TO DO – Print the lines of the listing exactly, starting at the line that contains "Task: Toggle the" and ending at the line that contains "tap(176, 839)".

EXERCISE INPUT –
**********
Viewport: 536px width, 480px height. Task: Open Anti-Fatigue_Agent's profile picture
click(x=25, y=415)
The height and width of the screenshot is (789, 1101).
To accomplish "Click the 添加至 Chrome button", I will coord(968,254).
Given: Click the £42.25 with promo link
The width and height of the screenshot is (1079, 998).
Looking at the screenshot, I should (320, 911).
**********
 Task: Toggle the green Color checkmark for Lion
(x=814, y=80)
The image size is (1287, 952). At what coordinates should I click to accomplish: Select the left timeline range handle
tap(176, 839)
**********
ANSWER FOR THIS EXERCISE –
 Task: Toggle the green Color checkmark for Lion
(x=814, y=80)
The image size is (1287, 952). At what coordinates should I click to accomplish: Select the left timeline range handle
tap(176, 839)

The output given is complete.